Besides supporting education Fieri has a new campaign: resurrecting the reputation of Vito Marcantonio a radical East Harlem Congressman in the 1940's whose "life of service to the community is little-known today," said national Vice President Roberto Ragone. Despite his popularity - more than 5,000 people mourned at his 1954 funeral - Marcantonio was wrongly vilified as a Communist and denied a Catholic burial, Fieri says. The group has petitioned Cardinal O'Connor to review the denial.



I Remember Marc





Al Pacino...based his character on former New York Mayor Fiorello LaGuardia and East Harlem Congressman Vito Marcantonio... (Dave Larsen, Dayton Daily News, February 11, 1996)

Al Pacino's portrayal of a fiery, populist mayor-orator is based on former Mayor Fiorello LaGuardia, ex-Gov. Mario Cuomo and the late Vito Marcantonio, a left-wing Manhattan Congressman who served in the '40's. (Paul Moses, Newsday, February 11, 1996)

Veteran Gothamites may find traces of Koch, the late Fiorello LaGuardia, Gov. Mario Cuomo, and former Rep. Vito Marcantonio in Pacino's John Pappas. (Peter Travers, Rolling Stone, March 7, 1996)

About "City Hall," all [Pacino] really had to say was that his character was modeled on New York City's late, famously big-hearted congressman, Vito Marcantonio..."That's who I played. I know him. I feel him." (Jimmy Breslin, Rex Reed, Esquire, February 1996)  

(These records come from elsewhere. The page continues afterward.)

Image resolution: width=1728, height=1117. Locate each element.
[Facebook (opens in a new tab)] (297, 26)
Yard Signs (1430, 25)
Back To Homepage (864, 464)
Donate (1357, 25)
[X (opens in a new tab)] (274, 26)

"I considered several historic figures as models for the role. There was Congressman Vito Marcantonio, a populist from East Harlem during the 1940's and 1950's. Some people even considered him a Communist, but he had an incredible relationship with the people who elected him...It distresses me that politicians are played universally as corrupt. This has been something that had been going on ever since Watergate. Some very dedicated people have been destroyed by this sort of thing, and it is something that continues to disturb me. " Al Pacino (Gene Wyatt, The Tennessean, February 16, 1996)



Egregio direttore,

Mi ha fatto molto piacere leggere l'articolo di Riccardo Chioni su Vito Marcantonio.

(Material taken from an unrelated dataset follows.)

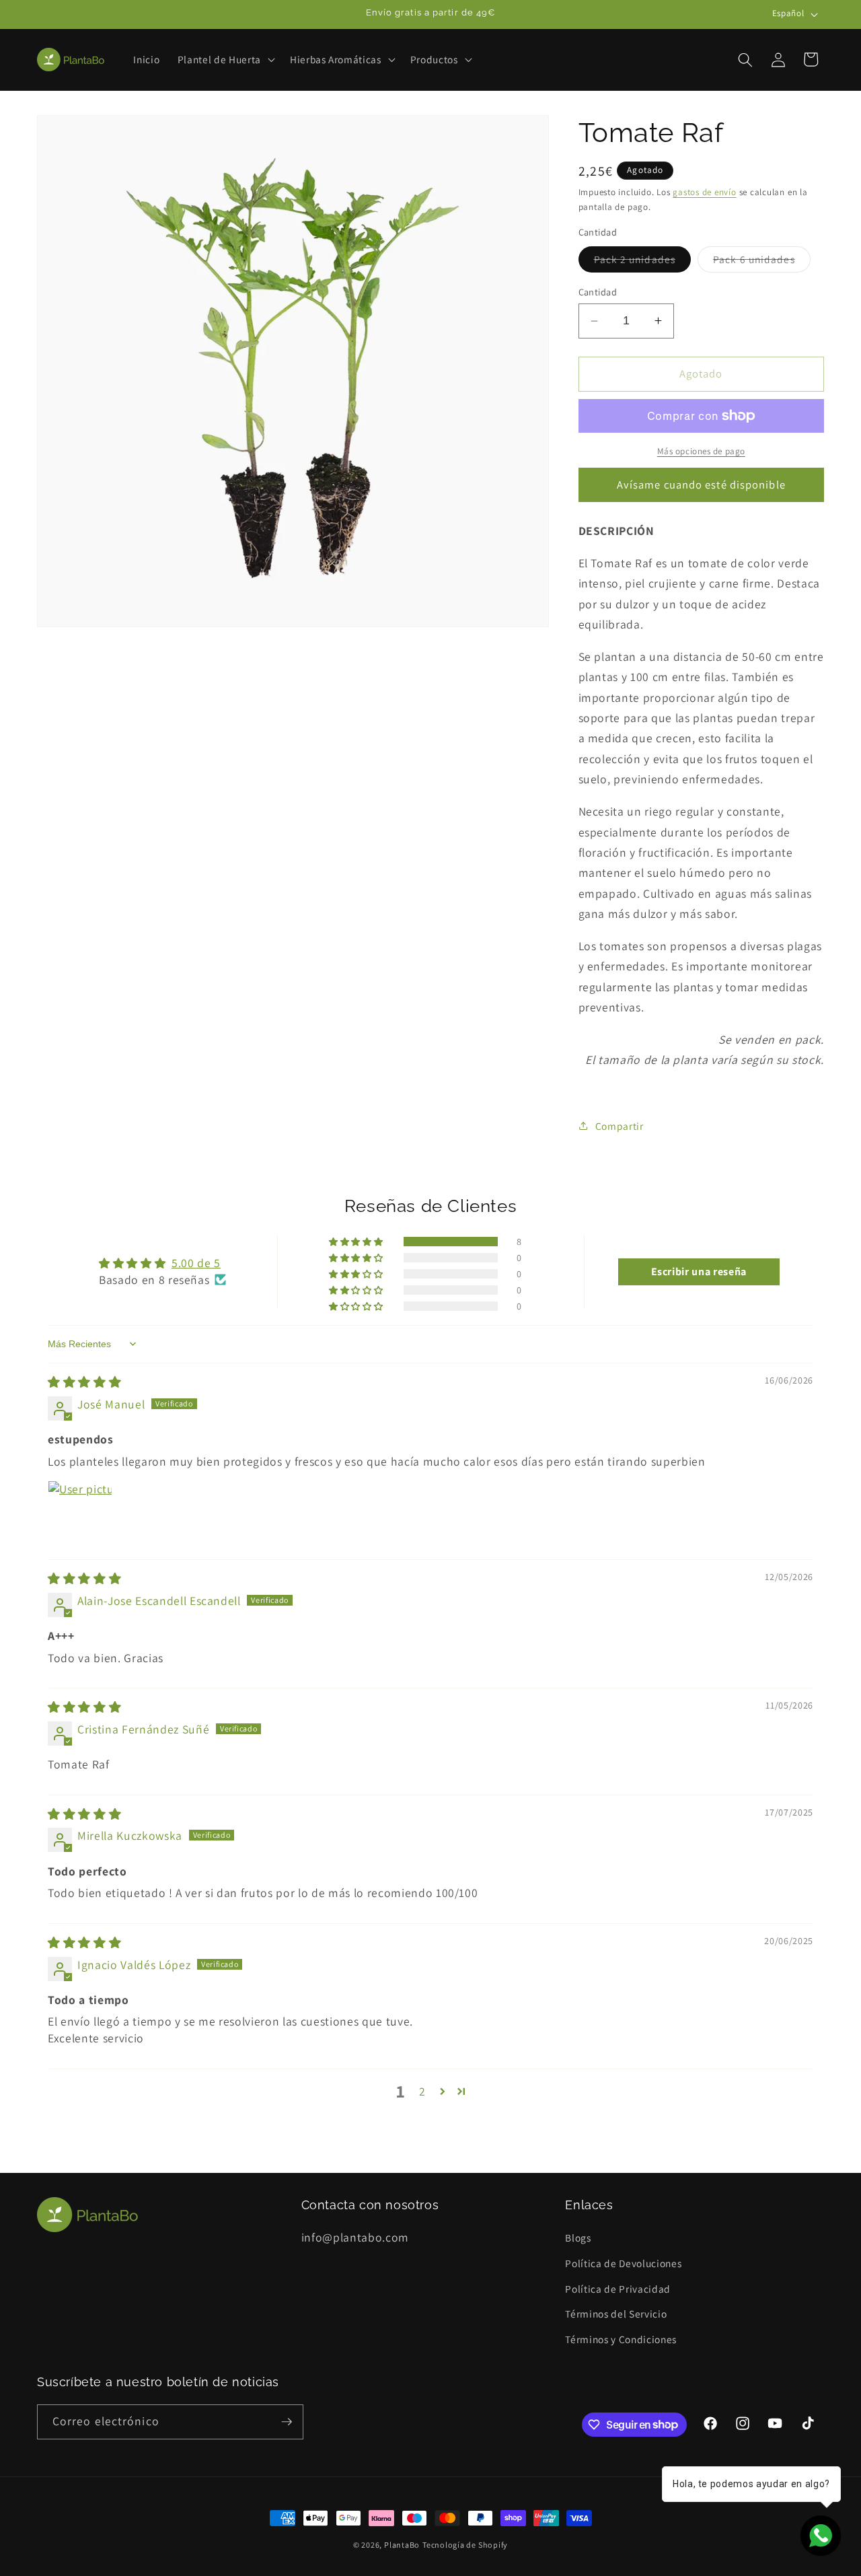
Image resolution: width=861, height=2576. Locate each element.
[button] (225, 59)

Finalmente questo uomo politico genuino che ha fatto onore all comunita italoamericana esca dal dimenticatoio.

Desidero anche far presente che quando scoppio la guerra nel 1941, Vito Marcantonio in qualita di membre del Parlamento, aiuto molti italiani e italoamericani sospettati di sleata solo perche portavano il nome italiano.

Anthony Bonarrigo, New York City


The figure of Vito Marcantonio

Dear Editor:

I was very pleased to read Riccardo Chioni's article on Vito Marcantonio.

This true politician, who has bestowed honor upon the Italian American community, is finally emerging from oblivion.

I would like to point out that when war broke out in 1941, Vito Marcantonio, as a member of Congress, helped many Italians and Italian Americans who were suspected of being disloyal simply because they had Italian names.